Some squares are inscribed in a set of concentric circles, as shown in the figure. Given that the radius of the smallest circle is 1cm, what is the area of the shaded part in square centimeters? (Take \pi = \frac{22}{7})

  • A.

    6

  • B.

    8

  • C.

    9

  • D.

    \frac{78}{7}

  • E.

    12

Answer:B

We calculate the area of the shaded part by dividing it into three parts:

the inner circle, the middle circle, and the outer circle.

the inner shaded area = the area of the inner circle - the area of the inner square:

\pi \times 1^2 - \left(\frac{2 \times 2}{2}\right) = \pi - 2 \quad (cm^{2})

The diameter of the inner circle is the side length of the middle square, which is 2cm.

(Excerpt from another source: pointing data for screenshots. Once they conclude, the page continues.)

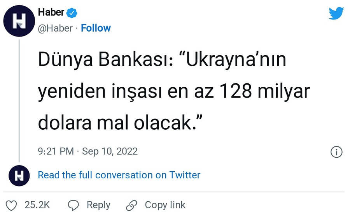
Task: Open the Haber display name
Action: pyautogui.click(x=51, y=12)
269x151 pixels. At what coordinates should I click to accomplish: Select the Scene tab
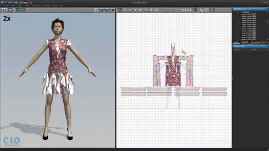point(236,42)
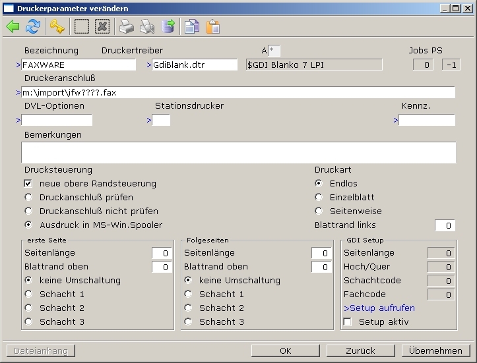Open the Setup aufrufen link
477x363 pixels.
click(x=379, y=308)
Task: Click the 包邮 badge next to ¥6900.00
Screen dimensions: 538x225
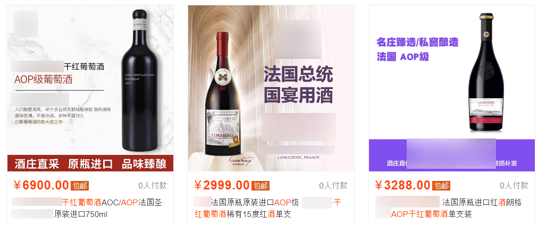Action: point(80,186)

The diagonal of the middle square is the diameter of the middle circle.

Thus, the area of the middle shaded part is:

\pi \times \left(\frac{\sqrt{2^2 + 2^2}}{2}\right)^2 - (2 \times 2) = \pi \times 2 - 4 = 2\pi - 4 \quad (cm^{2}).

The area of the outer square is equal to the square of the diameter of the middle circle, which is 8cm^{2}. The square of the diagonal of the outer square is twice its area, so it is 16 cm², which equals the square of the diameter of the outer circle.

Thus, the area of the outer shaded part is:

\pi \times \left(\frac{\sqrt{16}}{2}\right)^2 - 8 = \pi \times 4 - 8 = 4\pi - 8 \quad (cm^{2})

Adding up the three parts, the total area of the shaded part is: (\pi - 2) + (2\pi - 4) + (4\pi - 8) = 7\pi - 14

Substituting \pi = \frac{22}{7}:

7 \times \frac{22}{7} - 14 = 22 - 14 = 8 \quad (cm^{2})

Answer: The area of the shaded part is 8cm^{2}.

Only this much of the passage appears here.